### WORK TASK
The full set of entries is to be printed exactly, with pictures excluded.

Segment Start: WORKING DATA

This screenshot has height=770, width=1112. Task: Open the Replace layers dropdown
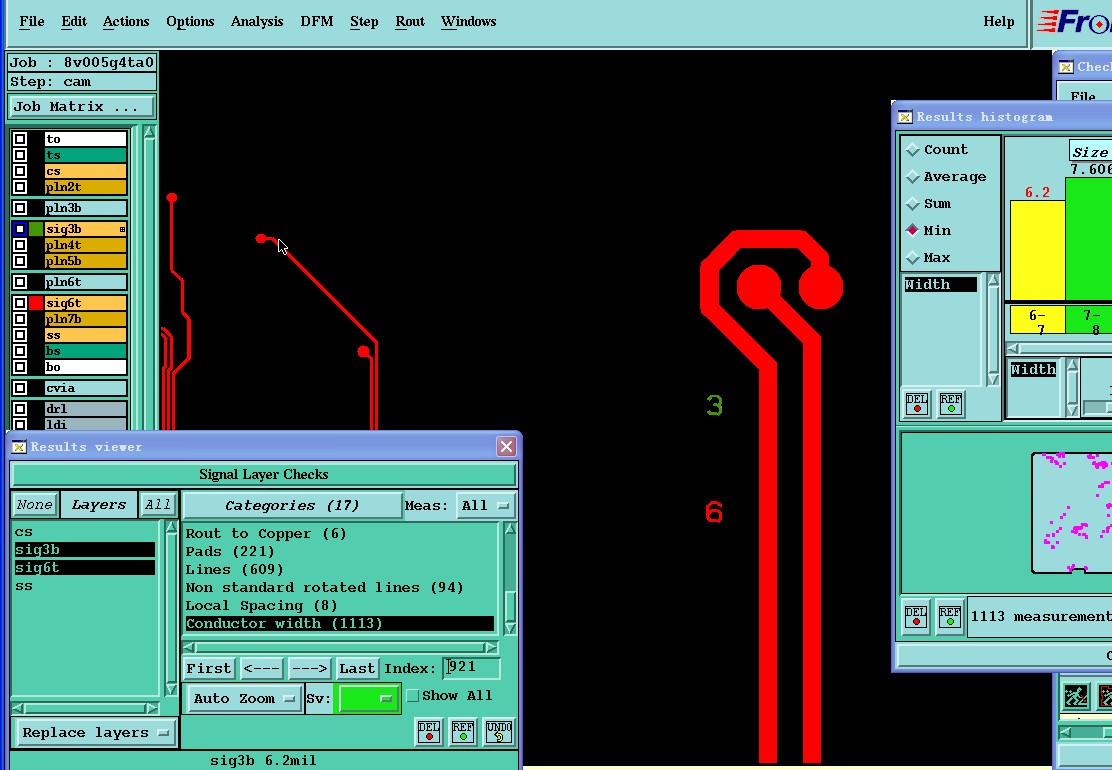pyautogui.click(x=95, y=733)
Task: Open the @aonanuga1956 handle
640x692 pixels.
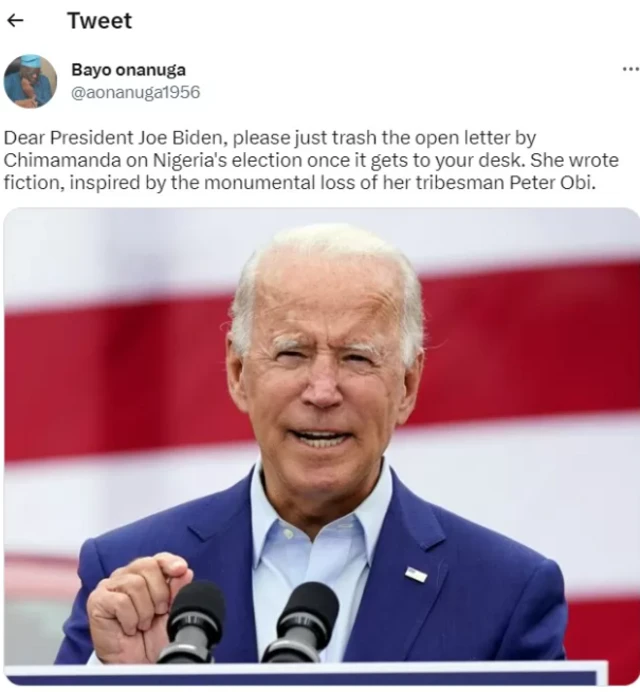Action: [136, 92]
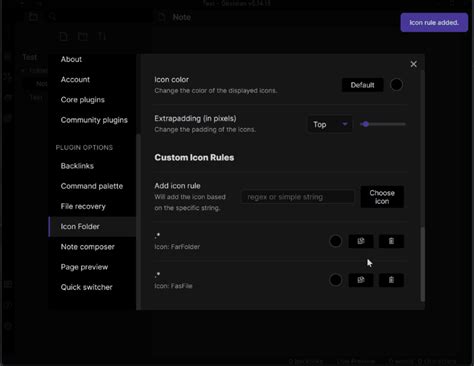The height and width of the screenshot is (366, 474).
Task: Reset icon color with Default button
Action: click(x=362, y=85)
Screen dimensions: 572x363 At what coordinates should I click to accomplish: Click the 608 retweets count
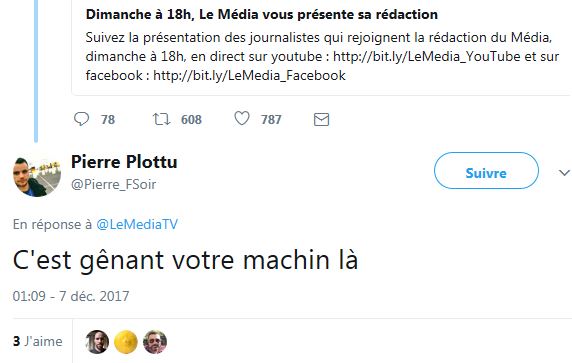191,120

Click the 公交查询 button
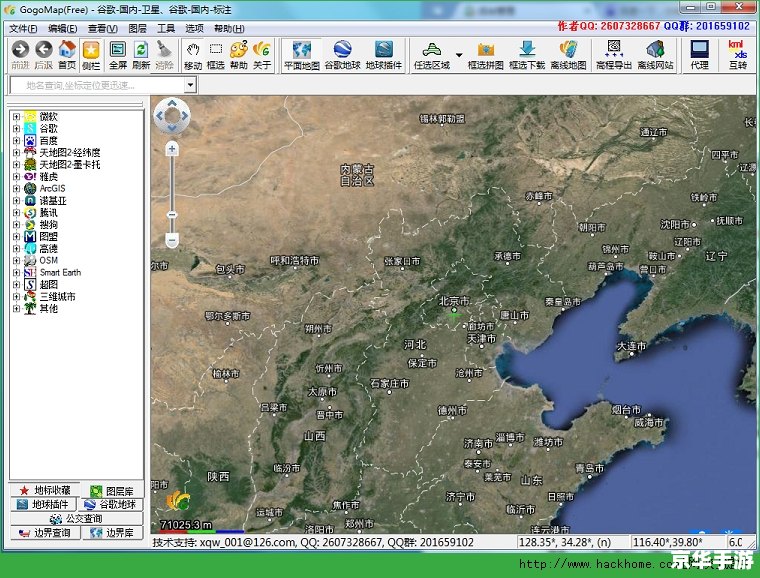75,519
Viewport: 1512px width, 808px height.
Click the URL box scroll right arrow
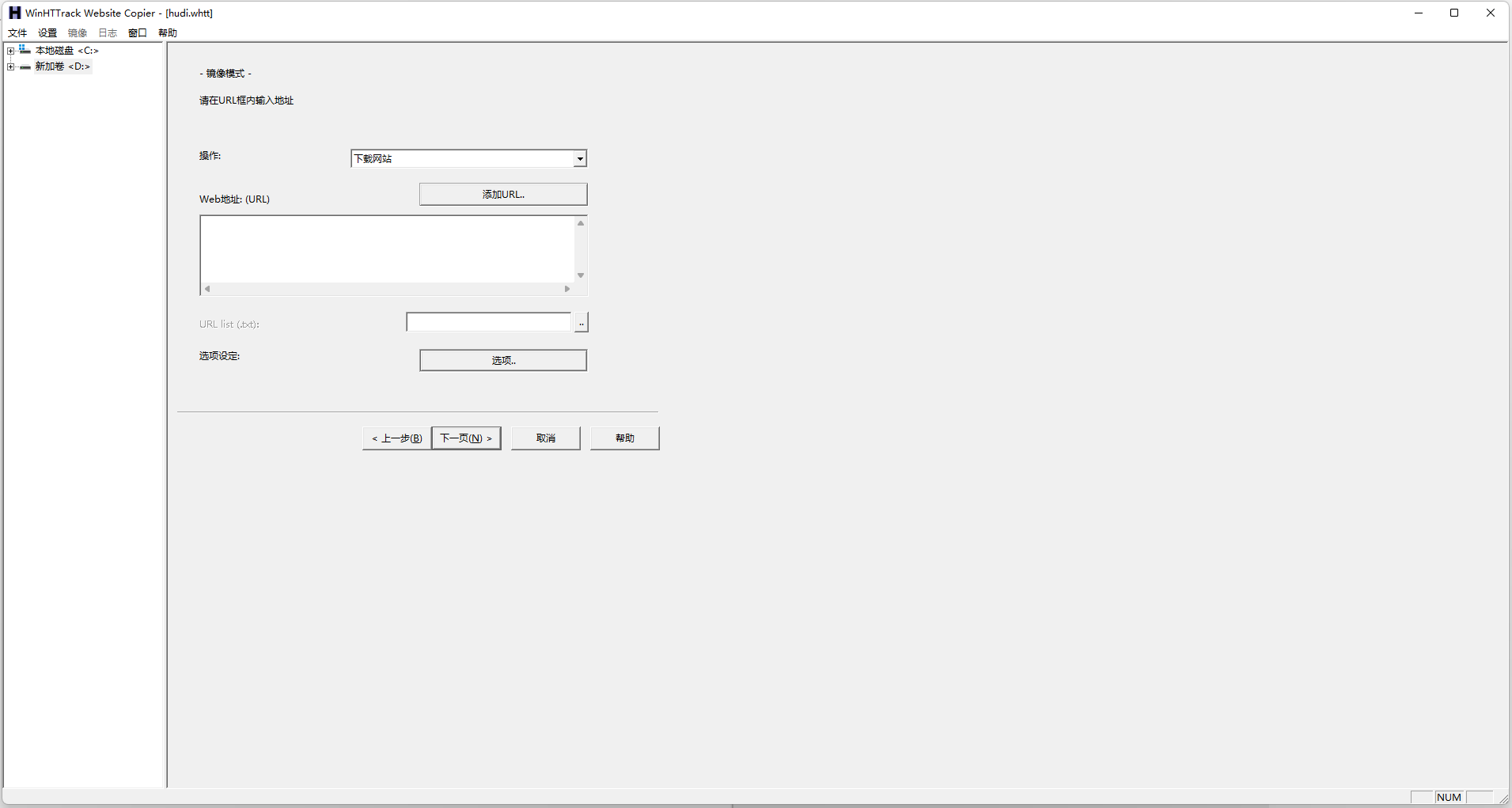click(567, 289)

Segment End: WORKING DATA

### SOLVED EXERCISE
This screenshot has height=770, width=1112. Task: Open the Replace layers dropdown
pyautogui.click(x=95, y=733)
Task: Open the @aonanuga1956 handle
640x692 pixels.
Action: [136, 92]
The height and width of the screenshot is (366, 474).
Task: Reset icon color with Default button
Action: click(x=362, y=85)
Screen dimensions: 572x363 At what coordinates should I click to accomplish: Click the 608 retweets count
191,120

Click the 公交查询 button
75,519
Viewport: 1512px width, 808px height.
Click the URL box scroll right arrow
click(567, 289)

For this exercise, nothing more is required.